WHAT TO DO:
Could you arrange the rows as a two-column CSV with the columns "text" and "answer", starting with the line that contains "Click the wedding ring on the man's hand" and going on through the line that contains "Screen dimensions: 1568x626 pos(307,607)"? Give each row one CSV line, with each field quoted and line breaks turned into spaces.

GIVEN INFORMATION:
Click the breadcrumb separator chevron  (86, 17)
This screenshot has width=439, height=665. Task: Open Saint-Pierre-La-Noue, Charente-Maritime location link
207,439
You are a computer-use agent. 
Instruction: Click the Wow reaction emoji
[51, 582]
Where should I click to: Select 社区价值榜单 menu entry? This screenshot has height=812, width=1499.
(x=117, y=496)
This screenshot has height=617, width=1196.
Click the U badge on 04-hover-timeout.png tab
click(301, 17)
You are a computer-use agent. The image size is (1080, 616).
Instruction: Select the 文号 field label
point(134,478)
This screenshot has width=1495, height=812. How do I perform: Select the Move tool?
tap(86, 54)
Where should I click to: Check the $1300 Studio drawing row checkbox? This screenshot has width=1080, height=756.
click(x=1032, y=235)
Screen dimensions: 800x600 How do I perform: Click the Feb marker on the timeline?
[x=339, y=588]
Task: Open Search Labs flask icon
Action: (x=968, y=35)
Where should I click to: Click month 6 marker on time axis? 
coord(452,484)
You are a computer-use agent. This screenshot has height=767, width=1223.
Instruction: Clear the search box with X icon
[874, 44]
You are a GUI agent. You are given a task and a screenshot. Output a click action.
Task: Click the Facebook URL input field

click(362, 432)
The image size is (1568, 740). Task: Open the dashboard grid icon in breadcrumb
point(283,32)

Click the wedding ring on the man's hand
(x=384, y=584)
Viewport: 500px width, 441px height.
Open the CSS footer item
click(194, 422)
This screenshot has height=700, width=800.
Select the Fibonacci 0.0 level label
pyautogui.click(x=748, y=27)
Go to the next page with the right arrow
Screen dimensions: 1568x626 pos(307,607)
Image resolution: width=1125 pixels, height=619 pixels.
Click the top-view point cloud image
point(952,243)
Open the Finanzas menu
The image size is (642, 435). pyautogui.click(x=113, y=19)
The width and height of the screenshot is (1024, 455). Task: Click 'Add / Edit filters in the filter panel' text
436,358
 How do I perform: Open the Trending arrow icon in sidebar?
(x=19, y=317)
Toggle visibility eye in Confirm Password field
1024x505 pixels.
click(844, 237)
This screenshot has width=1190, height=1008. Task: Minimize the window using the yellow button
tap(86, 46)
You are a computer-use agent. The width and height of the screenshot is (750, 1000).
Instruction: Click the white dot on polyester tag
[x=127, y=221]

THE RESULT:
text,answer
"Click the wedding ring on the man's hand","(x=384, y=584)"
"Viewport: 500px width, 441px height. Open the CSS footer item","click(194, 422)"
"This screenshot has height=700, width=800. Select the Fibonacci 0.0 level label","pyautogui.click(x=748, y=27)"
"Go to the next page with the right arrow","Screen dimensions: 1568x626 pos(307,607)"